Моя походка стала менее уверенной, я подошел к ближайшему стулу и сел, надеясь, что они сделают то же самое.

– Спасибо, что согласились встретиться со мной, – каждый из них кивнул, и я продолжил. – Я здесь не для того, чтобы оправдывать свои поступки. Ни несчастный случай или отъезд из города. Я хотел увидеть Вас, дать ответы на все вопросы, которые тогда дать побоялся. И извиниться. Калеб был моим лучшим другом. Моим единственным другом. Я любил его как брата...

Миссис Бранфорд тихонечко хныкнула, ее муж помог ей сесть на стул. Он расположился рядом с ней, положив руку ей на спину, их седеющие головы сомкнулись, он что-то успокаивающе шептал. Их разбитое сердце заполнило комнату, покатилось по их согнутым плечам, врезавшись в меня.

Боль расколола мою грудь, широко раскрыла ее и освободила все эмоции и воспоминания, которые я держал в ловушке внутри. Я не знал, стоит ли продолжать говорить, но все равно продолжил.

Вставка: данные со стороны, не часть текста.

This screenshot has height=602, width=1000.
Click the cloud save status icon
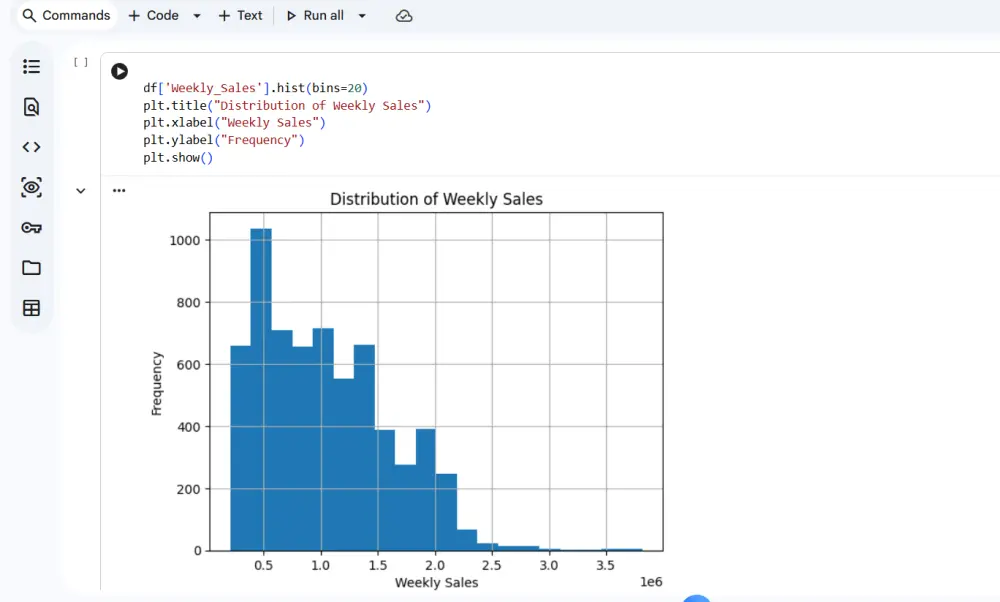(404, 15)
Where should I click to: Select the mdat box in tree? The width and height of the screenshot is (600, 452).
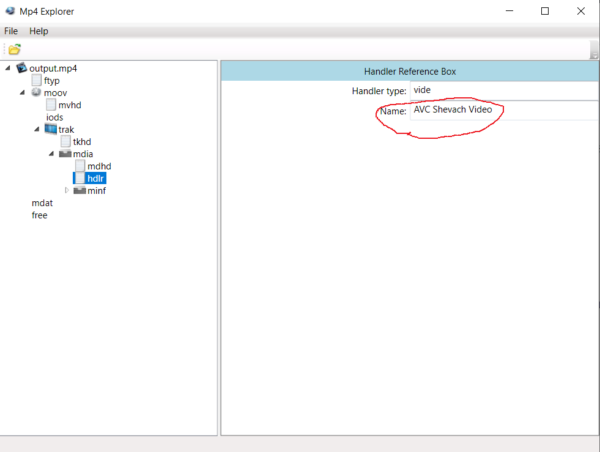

Слова лились из моего горла, пока оно не стало хриплым и раздраженным. Я говорил о том, как мы выступили в тот вечер, о пиве, которое, как мы думали, заработали за наш первый настоящий концерт. Я рассказал правду об аварии, почему и когда ушел. Я говорил о стипендиях, которые анонимно жертвовал для детей с дислексией, как у Калеба, и о тревожном звоночке в тюрьме, который побудил меня отдавать значительную часть моих доходов, что поддержал бы Калеб. Но в основном я рассказывал им о самом Калебе. Истории, которые он передавал мне о них, забавные вещи, которые он творил, надежды и мечты, которые, как я знал, он разделял только со мной. Как он придал мне уверенности, чтобы выйти на сцену, хотя я едва мог справиться с игрой с несколькими друзьями в гараже.

Когда слова полились из меня, произошло нечто странное. Калеб снова ожил. Это было почти, как если бы он сидел в комнате, в углу вне поля зрения. Я так отчетливо слышал его голос в ушах. Я видел его, эту широкую ухмылку, разделяющую его лицо на две части. Атмосфера изменилась, стала светлее. Как всегда, когда Калеб был рядом.

Калеб был непохож на меня. Всю свою жизнь он знал только любовь. Семейные ужины, сказки на ночь, аплодисменты от наблюдавших за каждой игрой. Он был уверенным и добрым. Не только для меня, но и для всех. Я же был неудачником. Калеб был парнем, который нравился всем.